The Oracle Big Data Lite VM available on Oracle technet, provides a pre built environment for learning about a number of key Oracle products, including Oracle 12c database, Big Data Discovery and Data integrator as well as Cloudera Distribution – Apache Hadoop (CDH 5.8.0).
The download ultimately delivers an OVA “appliance” file for use with Oracle VirtualBox, but there isn’t anything to stop you running this as a VM on proxmox 4, with a bit of effort, as follows.
NOTE – Things to read which can help with this process:
- Oracle Big Data Lite Deployment Guide.
- How to upload an OVA to proxmox guide by James Coyle: https://www.jamescoyle.net/how-to/1218-upload-ova-to-proxmox-kvm
- Converting to RAW and pushing to a raw lvm partition: https://www.nnbfn.net/2011/03/convert-kvm-qcow2-to-lvm-raw-partition/
- Firstly download the files that make up the OVA from here.
- Follow the instructions on the download page to convert the multiple files into one single OVA file.
- For Oracle Virtualbox, simple follow the rest of the instructions in the Deployment Guide.
- For Proxmox, where I was running LVM storage for the virtual machines, first rename the single OVA file to .ISO, then upload that file (BigDataLite460.iso) to a storage area on your proxmox host, in this case, mine was called “data”. You can upload the file through the Proxmox GUI, or manually via the command line. My files were uploaded through the GUI and end up in “/mnt/pve-data/template/iso”.
- Now, bring up a shell and navigate to the ISO directory and then unpack the ISO file by running “tar xvf BigDataLite460.iso”. This should create five files which include one OVF file (Open Virtualisation Format) and four VMDK files (Virtual Machine Disk).
root@HP20052433:/mnt/pve-data/template/iso# ls -l total 204127600 -rw------- 1 root root 8680527872 Oct 25 02:43 BigDataLite460-disk1.vmdk -rw------- 1 root root 1696855040 Oct 25 02:45 BigDataLite460-disk2.vmdk -rw------- 1 root root 23999689216 Oct 25 03:11 BigDataLite460-disk3.vmdk -rw------- 1 root root 220160 Oct 25 03:11 BigDataLite460-disk4.vmdk -rw-r--r-- 1 root root 34377315328 Nov 14 10:59 BigDataLite460.iso -rw------- 1 root root 20056 Oct 25 02:31 BigDataLite460.ovf
- Now, create a new VM in proxmox via the GUI or manually. The VM I created had the required memory and CPUs as per the deployment guide, together with four Hard Disks – mine were all on the SCSI interface and were set to be 10G in size initially – this will change later.
- The hard disks were using a storage area on Proxmox that was defined as type LVM.
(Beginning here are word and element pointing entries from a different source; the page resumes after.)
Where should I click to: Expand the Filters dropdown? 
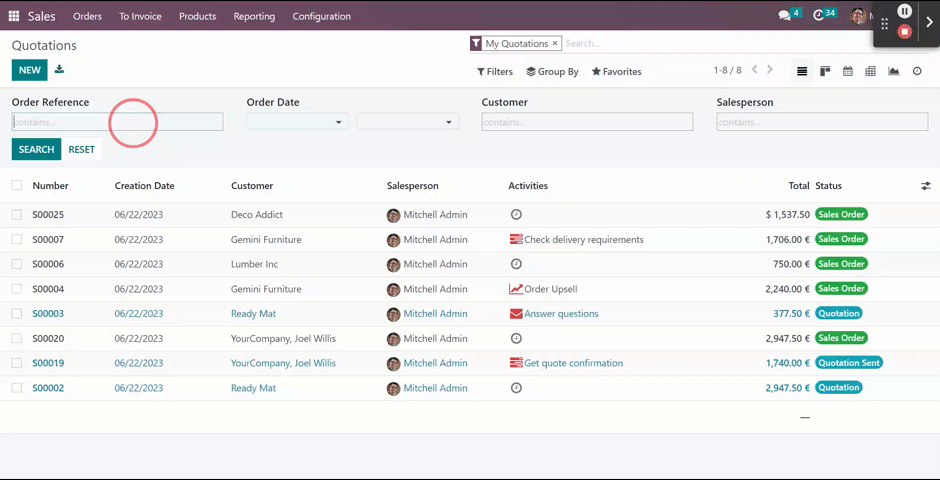coord(495,72)
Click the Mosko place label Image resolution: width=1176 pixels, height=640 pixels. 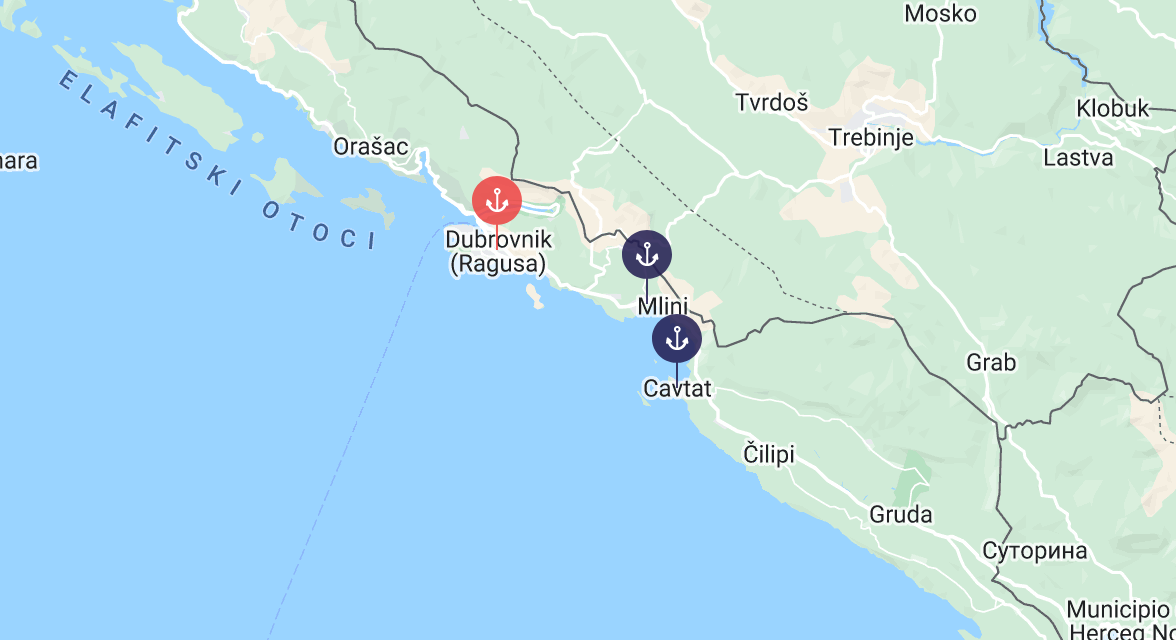(940, 14)
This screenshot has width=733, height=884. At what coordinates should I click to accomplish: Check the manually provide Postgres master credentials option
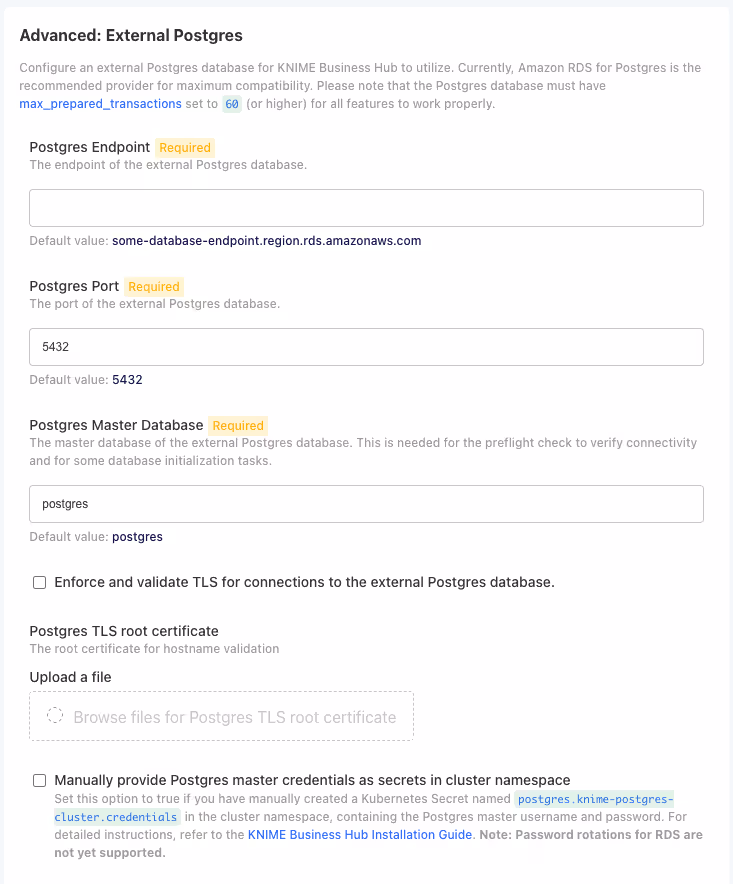tap(39, 780)
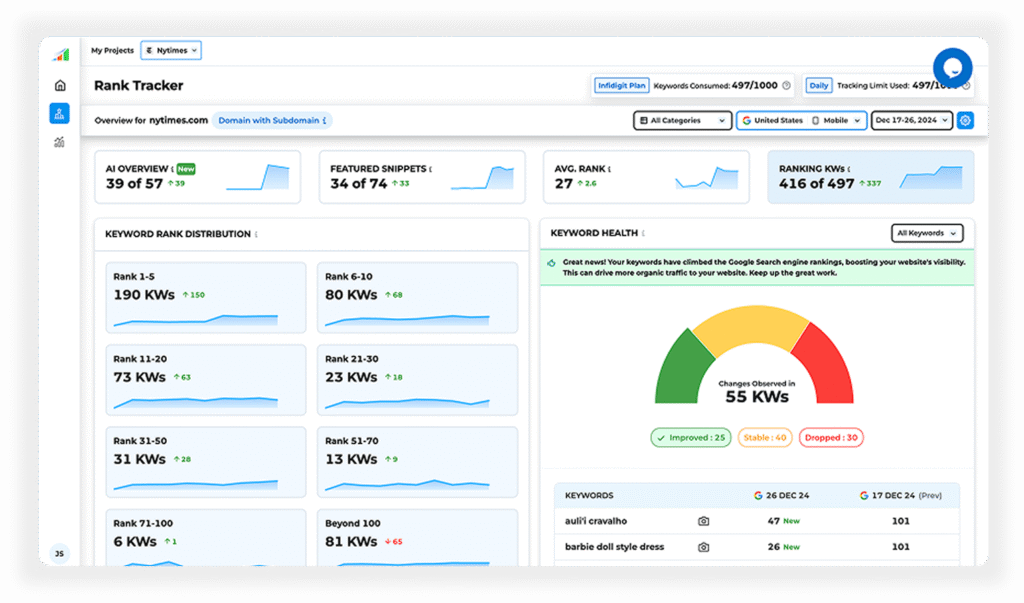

- Now convert the VMDK files to RAW files which we’ll then push to the LVM Hard Disks as follows:
qemu-img convert -f vmdk BigDataLite460-disk1.vmdk -O raw BigDataLite460-disk1.raw qemu-img convert -f vmdk BigDataLite460-disk2.vmdk -O raw BigDataLite460-disk2.raw qemu-img convert -f vmdk BigDataLite460-disk3.vmdk -O raw BigDataLite460-disk3.raw qemu-img convert -f vmdk BigDataLite460-disk4.vmdk -O raw BigDataLite460-disk4.raw
- Now list those raw files, so we can see their sizes:
root@HP20052433:/mnt/pve-data/template/iso# ls -l *.raw -rw-r--r-- 1 root root 104857600000 Nov 16 07:58 BigDataLite460-disk1.raw -rw-r--r-- 1 root root 214748364800 Nov 16 08:01 BigDataLite460-disk2.raw -rw-r--r-- 1 root root 128849018880 Nov 16 08:27 BigDataLite460-disk3.raw -rw-r--r-- 1 root root 32212254720 Nov 16 08:27 BigDataLite460-disk4.raw
- Now resize the lvm hard disks to the corresponding sizes (the ID of my proxmox VM was 106 and my hard disks were scsi):
qm resize 106 scsi0 104857600000 qm resize 106 scsi1 214748364800 qm resize 106 scsi2 128849018880 qm resize 106 scsi3 32212254720
- Now copy over the content of the raw files to the corresponding lvm hard disks:
dd if=BigDataLite460-disk1.raw of=/dev/vm_storage_group/vm-106-disk-1 dd if=BigDataLite460-disk2.raw of=/dev/vm_storage_group/vm-106-disk-2 dd if=BigDataLite460-disk3.raw of=/dev/vm_storage_group/vm-106-disk-3 dd if=BigDataLite460-disk4.raw of=/dev/vm_storage_group/vm-106-disk-4
- Now start the VM and hey presto there it is.
- You could stop there as it’s a self contained environment, but obviously you can also do a whole bunch of networking stuff to make it visible on your network as well.